• _Given records_:
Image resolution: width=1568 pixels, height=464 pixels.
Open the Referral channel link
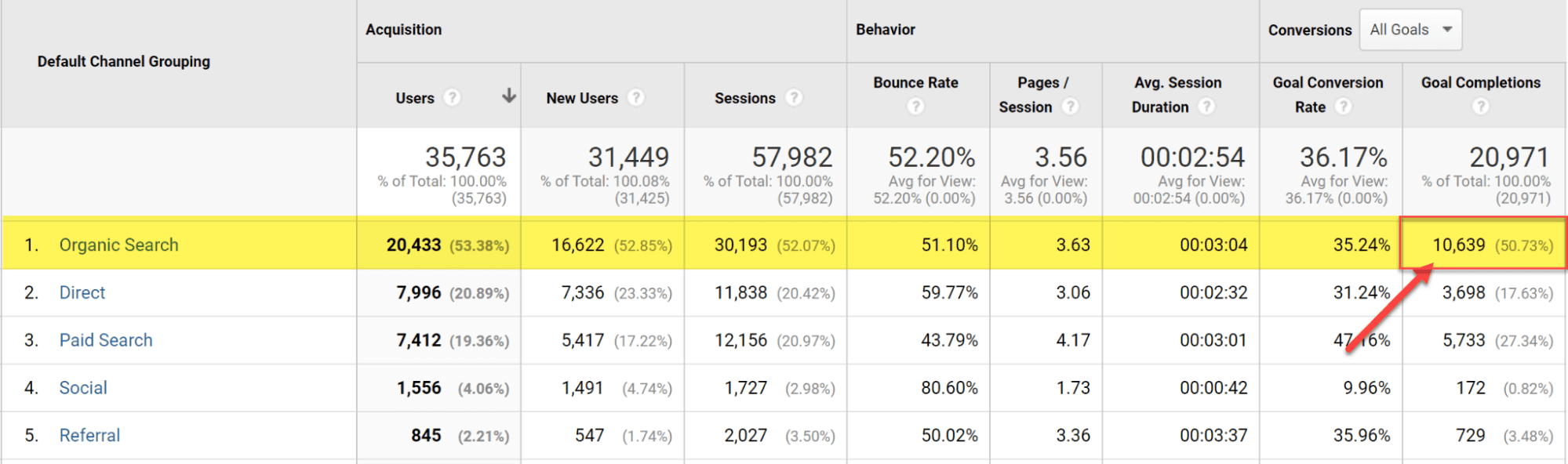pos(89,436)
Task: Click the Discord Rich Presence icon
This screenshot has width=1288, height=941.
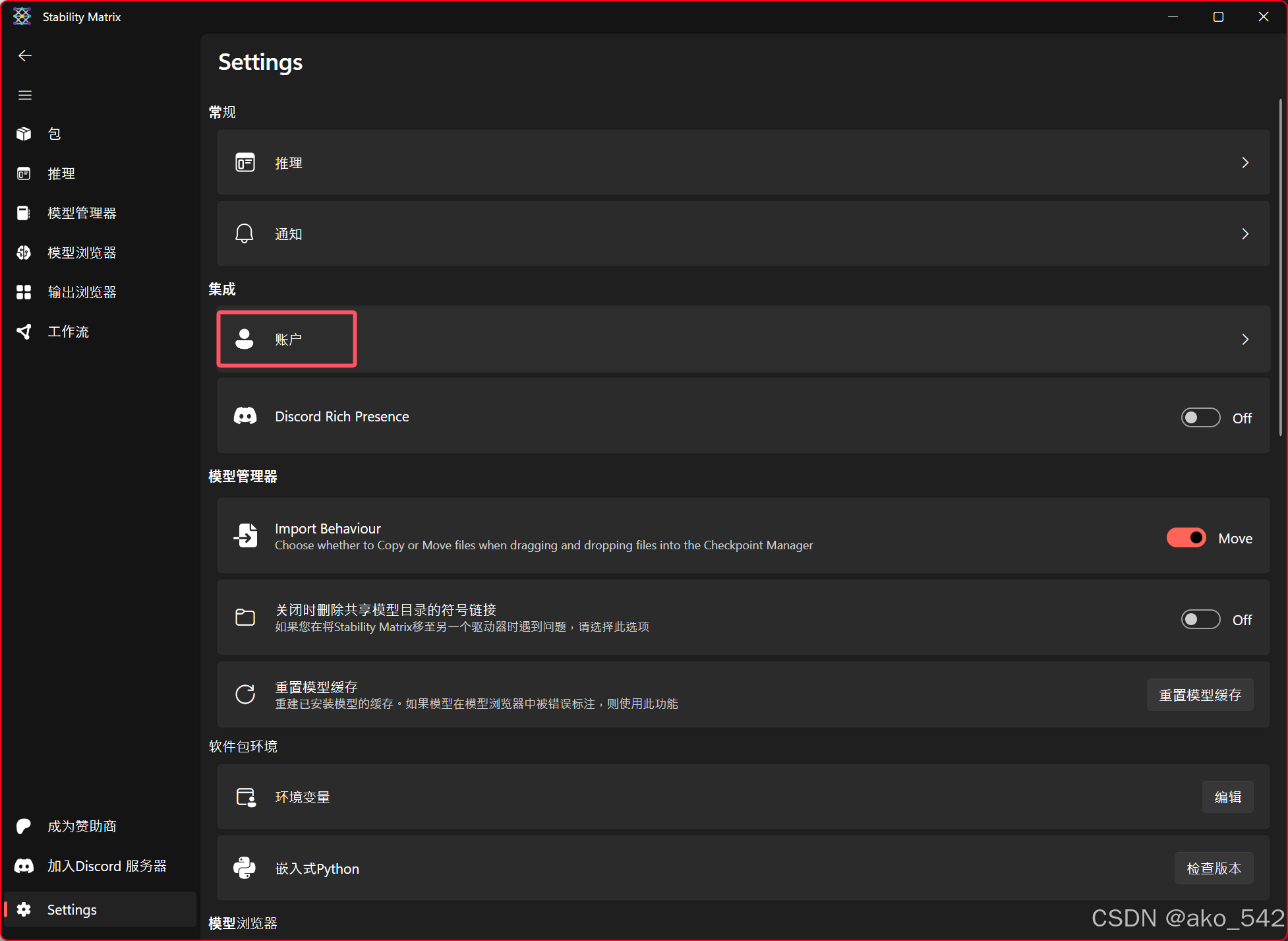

• _Requirement_:
Only the pictures in the listing above get left out; print everything else exactly.

• _Task response_:
Image resolution: width=1568 pixels, height=464 pixels.
Open the Referral channel link
pos(89,436)
Task: Click the Discord Rich Presence icon
This screenshot has width=1288, height=941.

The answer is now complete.